If the font of your local newspaper seems to have gotten smaller, or menus suddenly look better from 18 inches away, Ford Motor Company thinks it’s got the car for you — no reading glasses required.

Beginning next year, Ford will make the font thicker and bolder in the interiors of its Ford Edge and Ford Explorer. That means consumers can expect to see wording that’s roughly 40% wider on interior display screens and controls, including your center dashboard display screen and A/C buttons. What’s more, the company has plans to expand (literally) this effort into other models in the coming years.

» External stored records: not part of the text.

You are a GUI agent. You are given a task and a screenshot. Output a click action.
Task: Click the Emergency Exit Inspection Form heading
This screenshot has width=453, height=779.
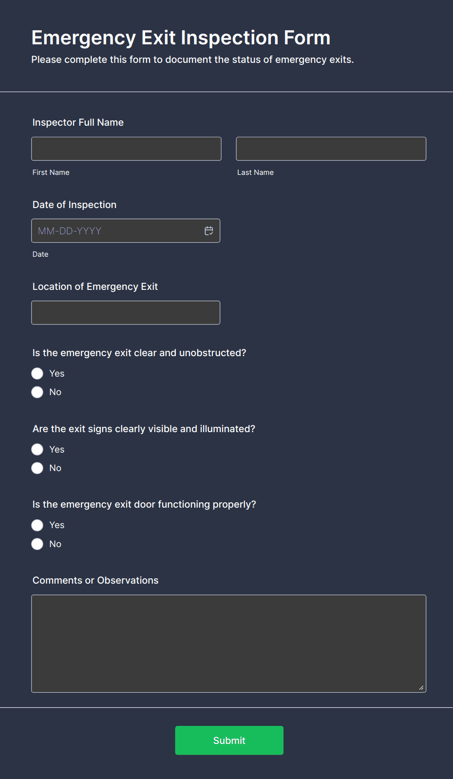(x=181, y=38)
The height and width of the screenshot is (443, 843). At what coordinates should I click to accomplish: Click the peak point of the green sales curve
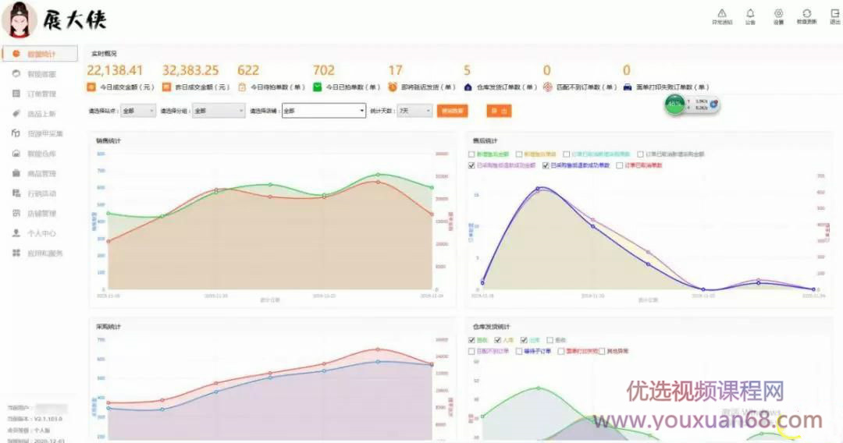pos(378,175)
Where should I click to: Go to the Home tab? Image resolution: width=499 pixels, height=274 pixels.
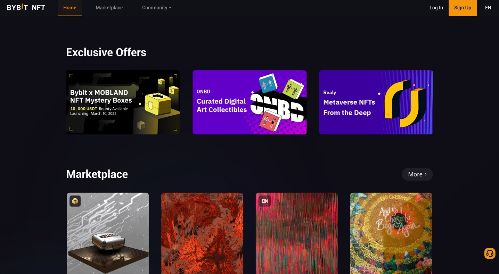coord(70,8)
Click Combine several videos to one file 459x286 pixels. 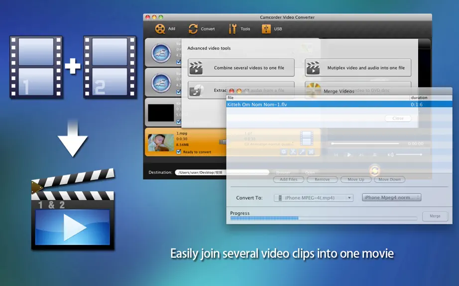241,68
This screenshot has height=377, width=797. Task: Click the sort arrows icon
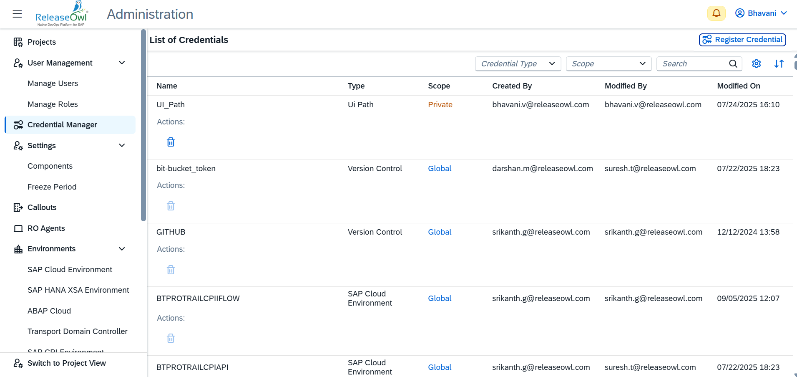[779, 64]
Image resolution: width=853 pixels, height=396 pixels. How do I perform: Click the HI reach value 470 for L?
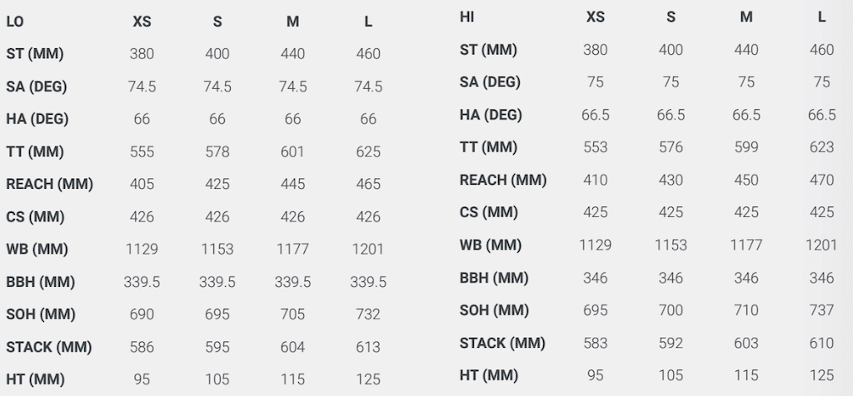coord(821,180)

The move is an effort to make it “easier for people of all ages, particularly aging baby boomers, to read display fonts,” the company said in a statement. (Ford conducted a “legibility study,” which found that people’s eyesight begins to decline in their 40s and worsens from there; these results mimic the results of previous studies as well). Of course, it’s also likely an effort to sell more cars to the lucrative boomer demographic.  For its part, the company wrote in a statement: “Today, aging consumers are of great interest to companies including Ford. For the first time, people age 65 and over will outnumber children under the age of 5. It’s a transformation that’s changing the world, along with all kinds of products in it.”

To be sure, the bigger font isn’t going to send sight-challenged boomers racing to their Ford dealer. For one, it has the potential to offend a generation that doesn’t exactly consider itself “old” (isn’t 60 the new 40?).  Furthermore, font is just one small part of a larger equation, which includes quality, price and service.

Still, the company seems to have high hopes for the BIG FONT. “We know from this [legibility] study that we can improve the driving experience for many people by bolding the fonts on our controls,” says Ford research engineer Shannon O’Day.  “This is important because we want to continue appealing to all consumers while making driving easier and potentially safer for a wide range of people.”

Readers, what do you think?  Could font impact your selection of a car?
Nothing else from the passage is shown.